- _Stored data entries_:
-*-

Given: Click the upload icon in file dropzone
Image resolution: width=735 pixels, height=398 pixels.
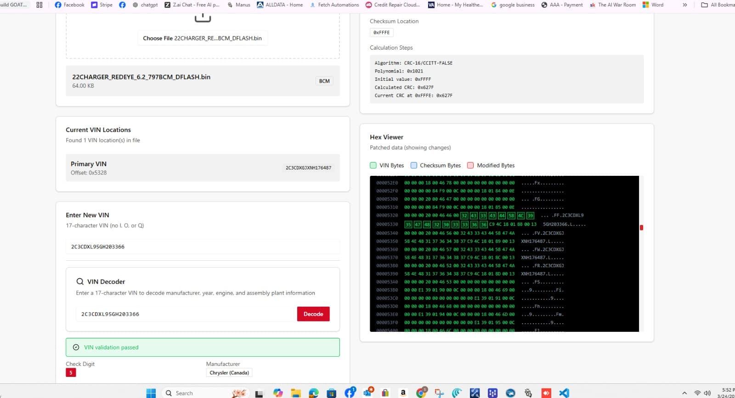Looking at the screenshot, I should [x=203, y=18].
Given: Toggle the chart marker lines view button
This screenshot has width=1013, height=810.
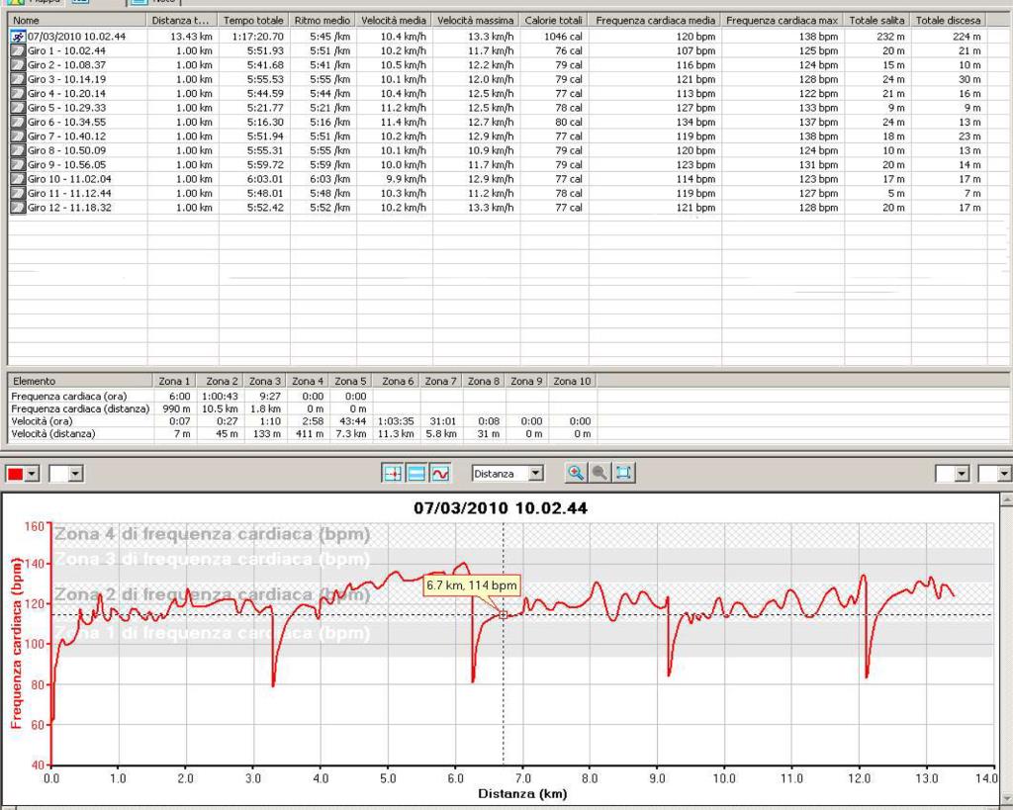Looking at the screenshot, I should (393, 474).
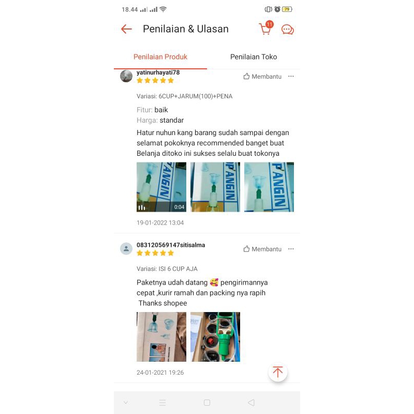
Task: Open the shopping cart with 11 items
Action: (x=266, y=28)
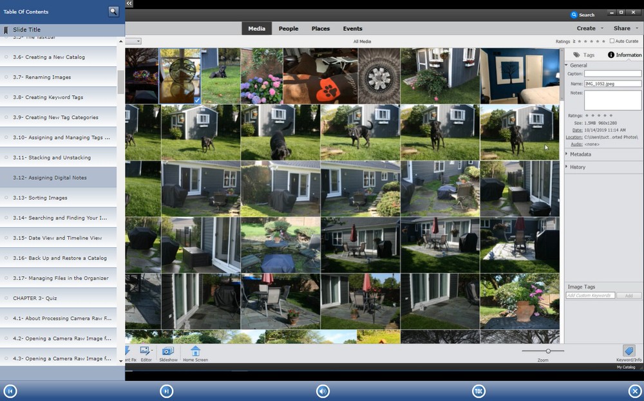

-*-

- _HOW TO COMPLETE THIS TASK_:
Only the lines from the one with "Image resolution: width=735" through the last line above belong in the answer. Reproduce them exactly, without the pictures.

- _OUTPUT OF THE EXERCISE_:
Image resolution: width=735 pixels, height=398 pixels.
Looking at the screenshot, I should [x=203, y=18].
Given: Toggle the chart marker lines view button
This screenshot has width=1013, height=810.
Looking at the screenshot, I should (393, 474).
Task: Open the shopping cart with 11 items
Action: (x=266, y=28)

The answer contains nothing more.